Description Met Office 
Organisation Meteorological Office UK
Country United Kingdom 
Sector Academic/University 
PI Contribution The MAS-DT project is part of the TWINE programme which is co-funded by the Met Office
Collaborator Contribution The Met Office provided access to AMM15 ocean model output via the TWINE programme and access to the marine glider it operates for testing of MAS-DT services.
Impact The MAS-DT digital twin is dependent on Met Office model output as incoming data source.
Start Year 2024
 
Description DTHub Connected places summit - digital twin interoperability session 
Form Of Engagement Activity A talk or presentation
Part Of Official Scheme? No
Geographic Reach International
Primary Audience Industry/Business
Results and Impact Co-organised a session on digital twin interoperability with PML at the connected places summit
Year(s) Of Engagement Activity 2025
URL https://cp.catapult.org.uk/summit/connected-places-summit-2025-wrapped/
 
Description NERC digital twin senior stakeholder forum 
Form Of Engagement Activity A formal working group, expert panel or dialogue
Part Of Official Scheme? No
Geographic Reach National
Primary Audience Professional Practitioners
Results and Impact Jointly organised and hosted the 3rd NERC digital twin senior stakeholder forum with NERC. Approximately 30 UK academic digital twin practitioners and policy makers presented current advances ahead of discussion which influenced future NERC support for digital research.

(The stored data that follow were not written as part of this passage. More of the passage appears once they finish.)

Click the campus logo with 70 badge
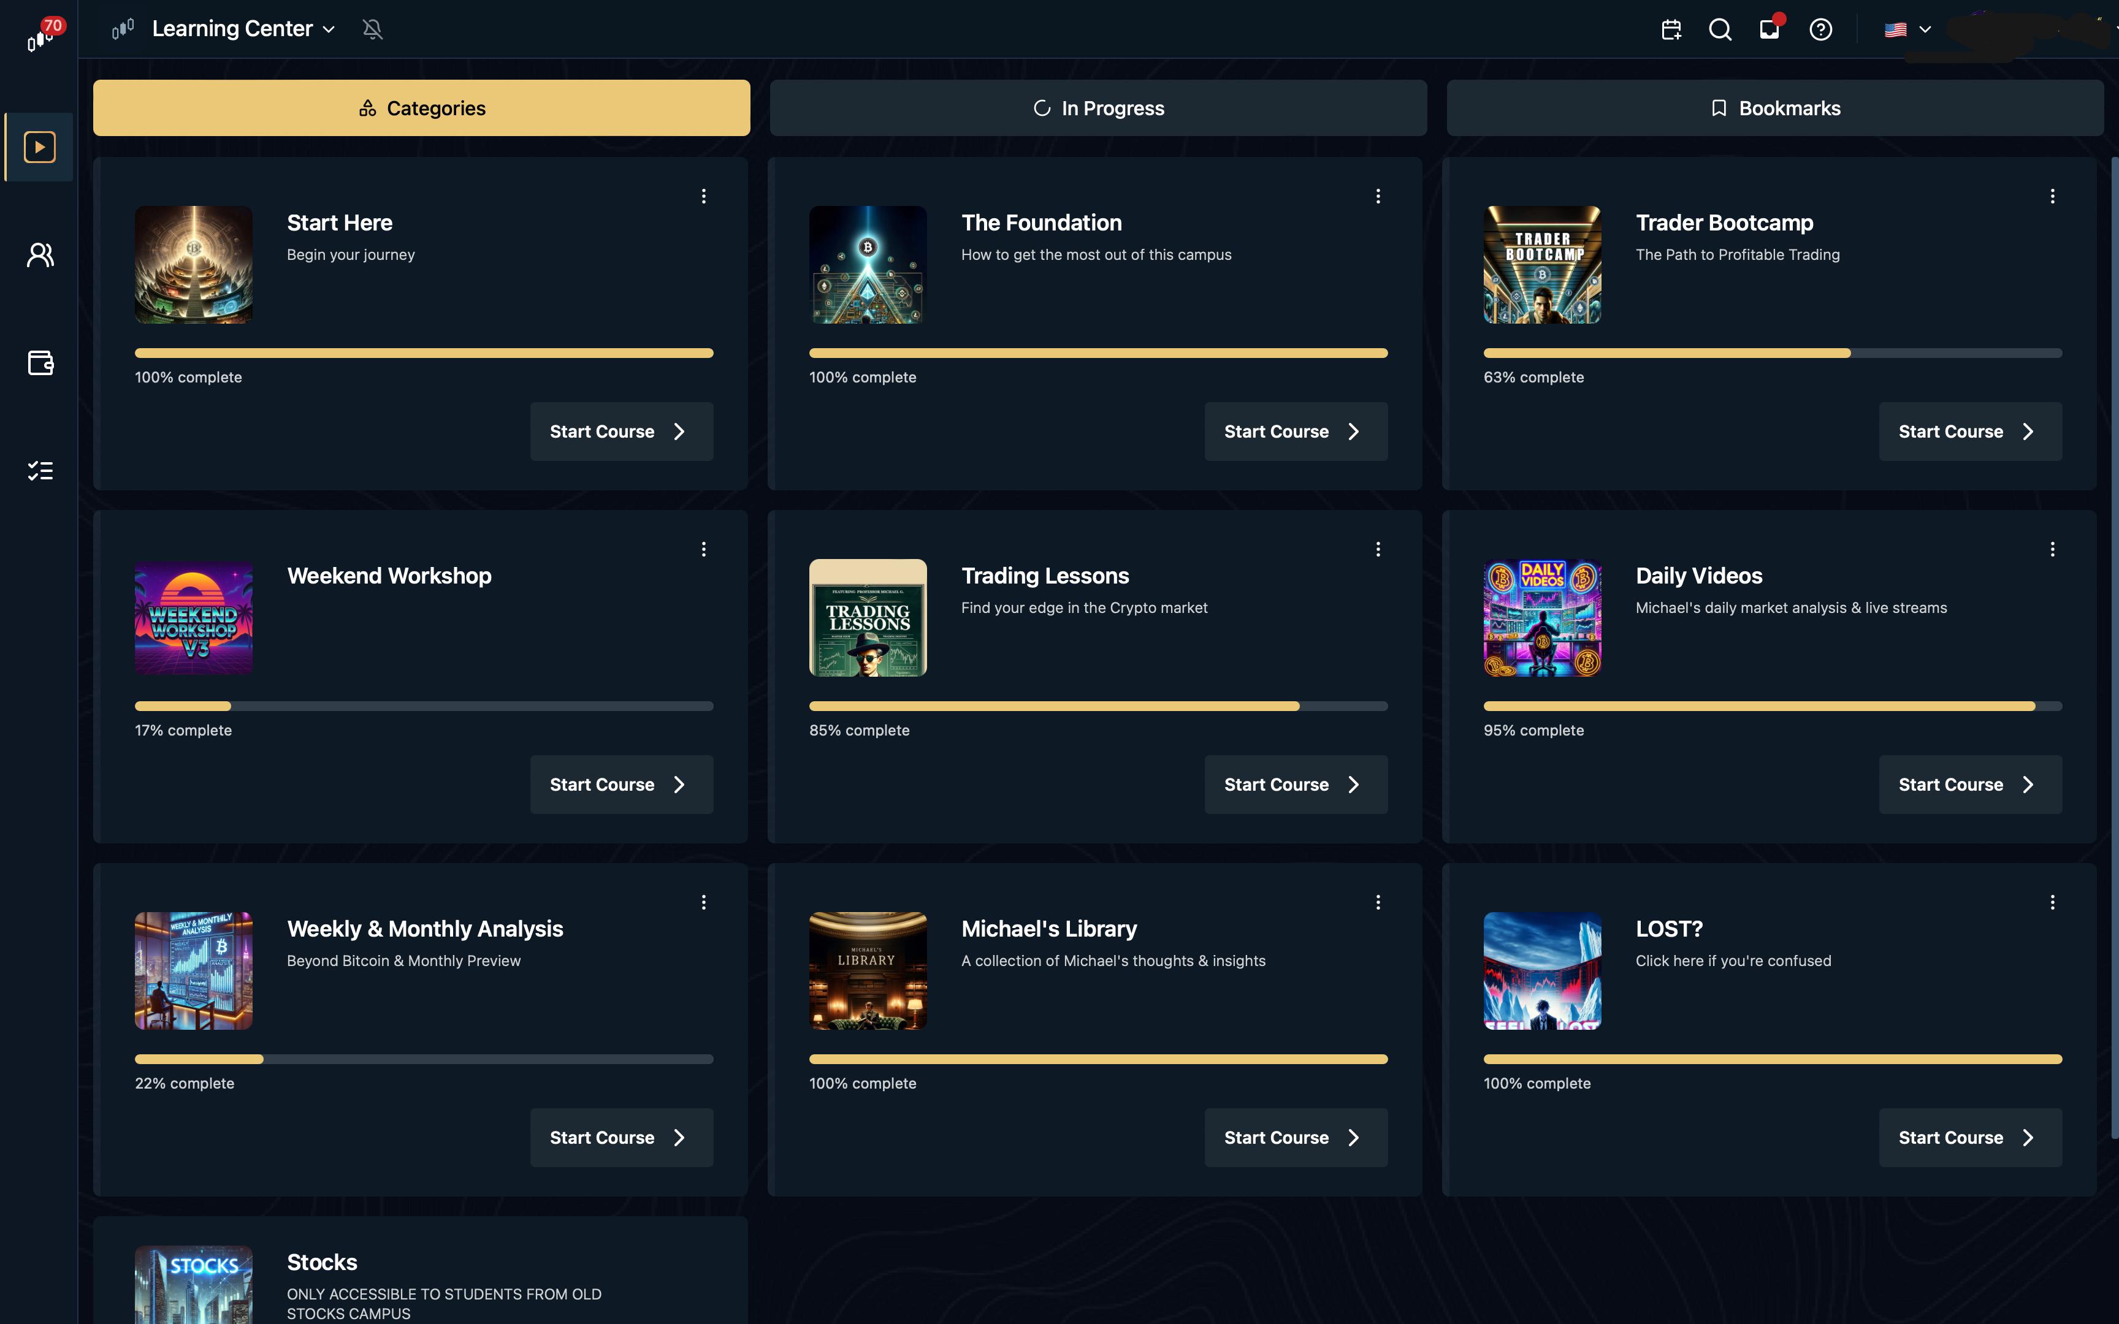The height and width of the screenshot is (1324, 2119). [x=39, y=37]
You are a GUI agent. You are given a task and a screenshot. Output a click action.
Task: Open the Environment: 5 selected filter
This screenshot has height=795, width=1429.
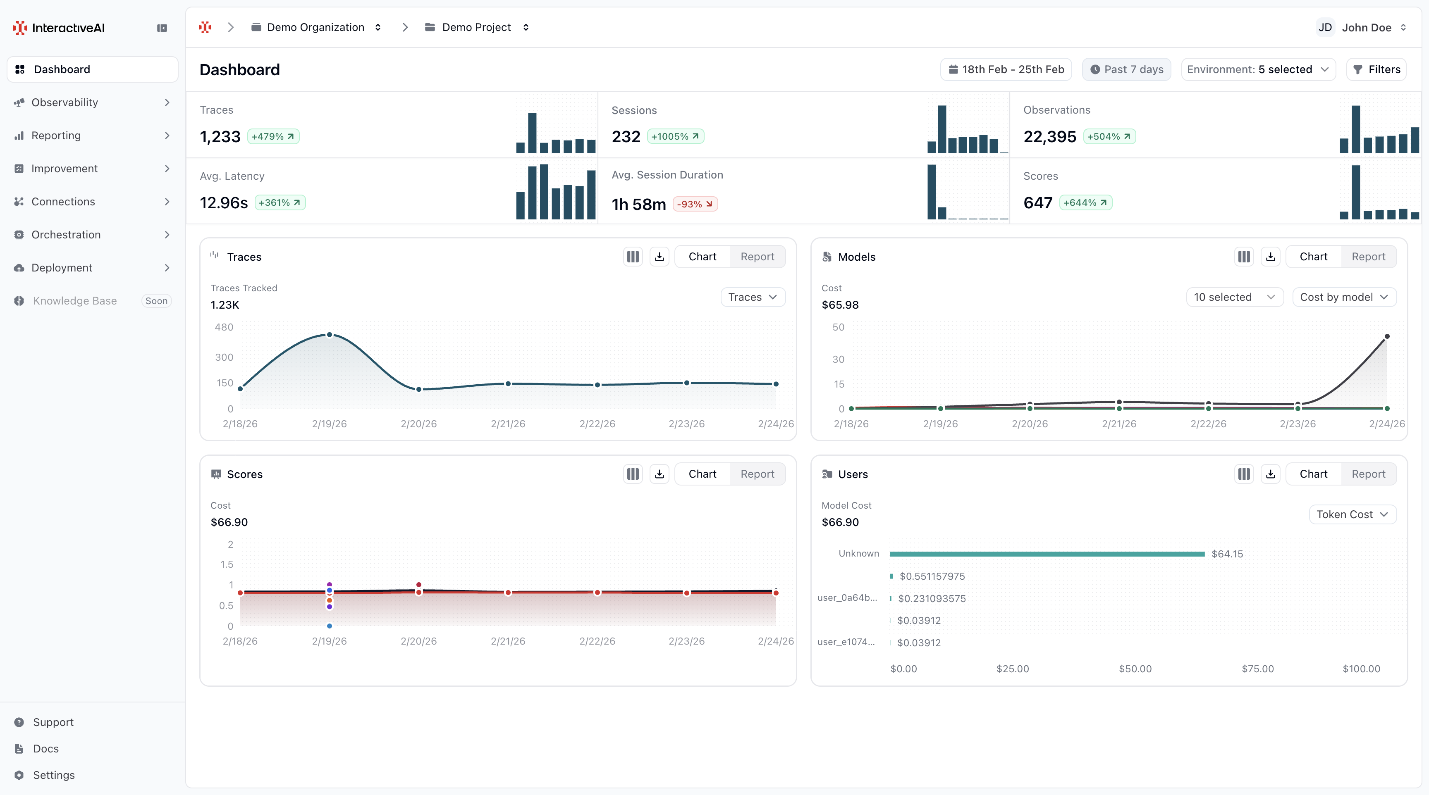point(1258,69)
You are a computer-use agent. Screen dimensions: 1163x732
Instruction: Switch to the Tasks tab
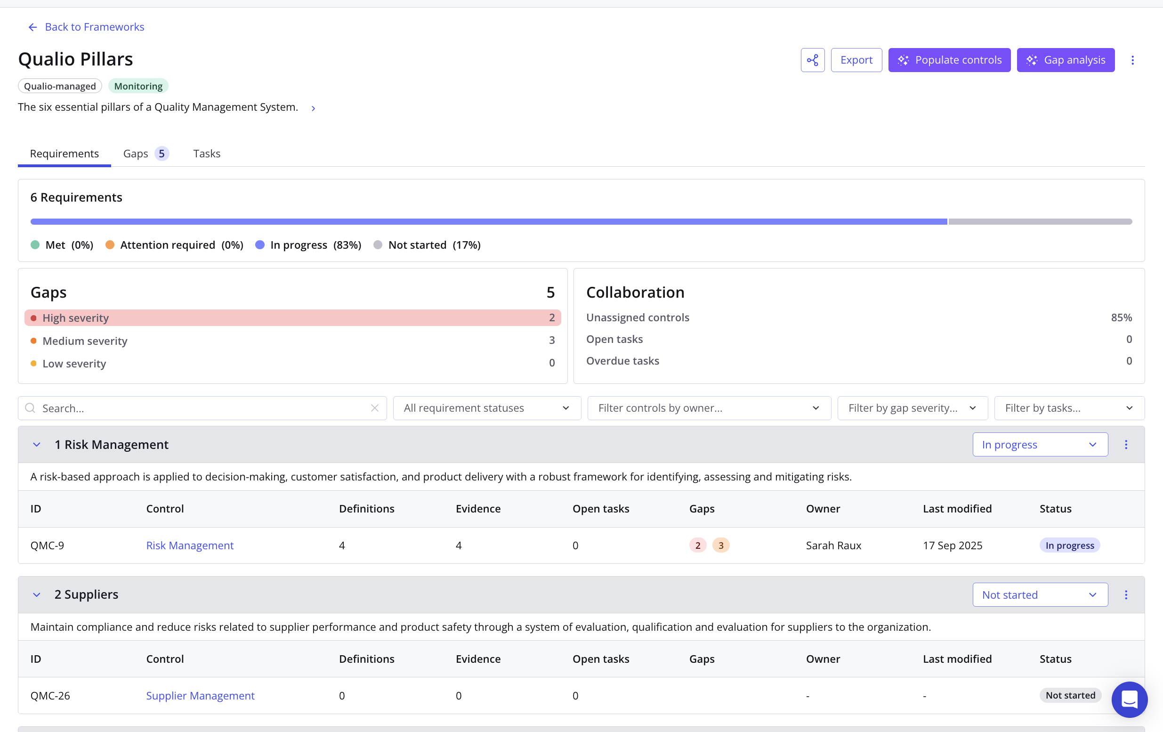click(x=207, y=154)
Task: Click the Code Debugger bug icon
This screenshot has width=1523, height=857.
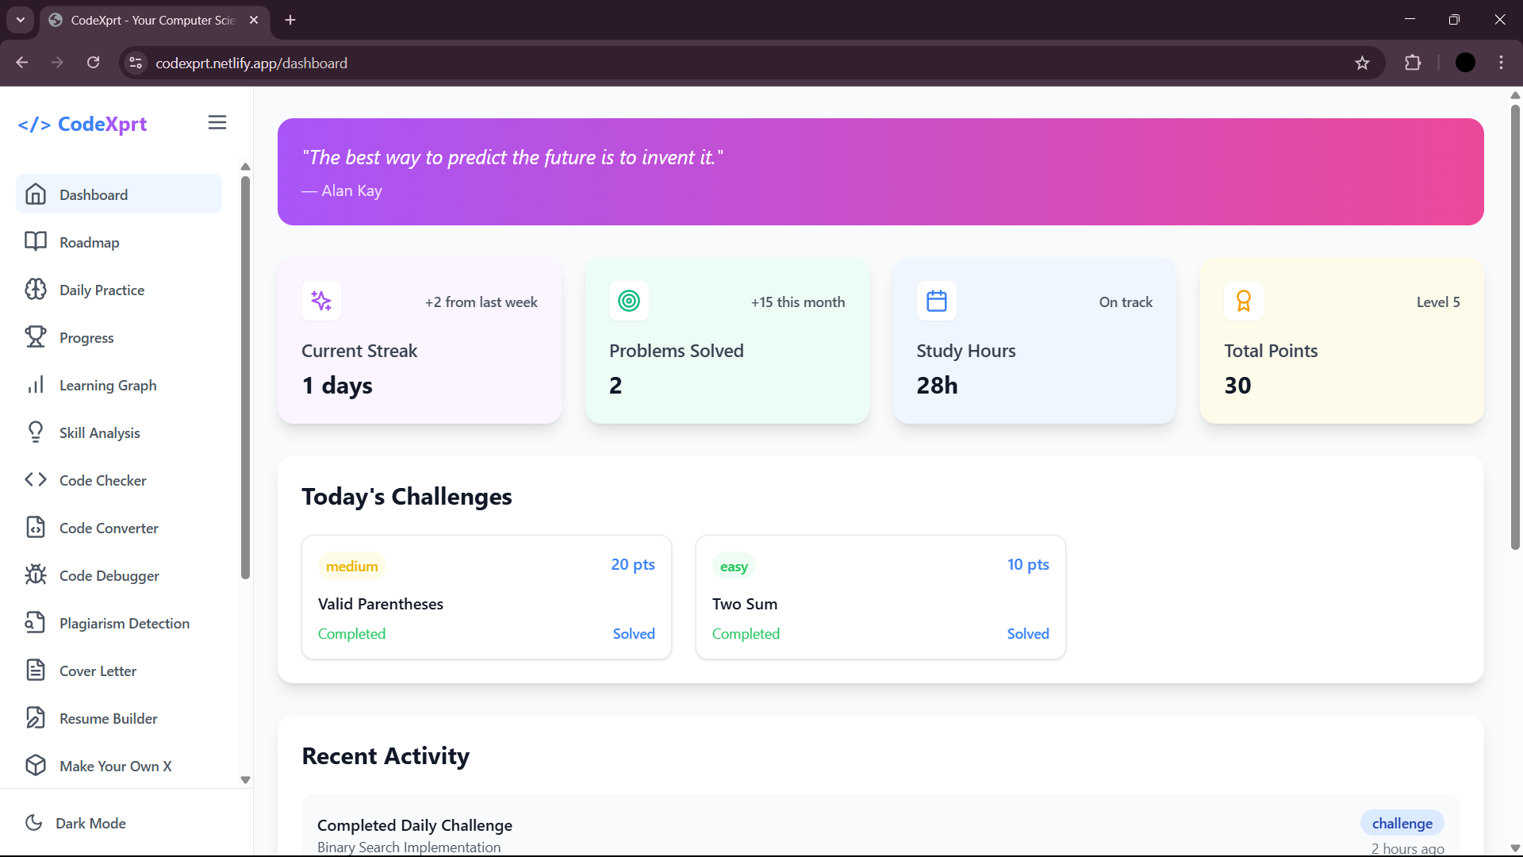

Year(s) Of Engagement Activity 2024
 
Description TEA-DT/MAS-DT digital twin interoperability workshop 
Form Of Engagement Activity Participation in an activity, workshop or similar
Part Of Official Scheme? No
Geographic Reach National
Primary Audience Professional Practitioners
Results and Impact 30 participants from academia attended a workshop to investigate digital twin interoperability using the Turing assurance framework. The results informed the final TEA-DT project report.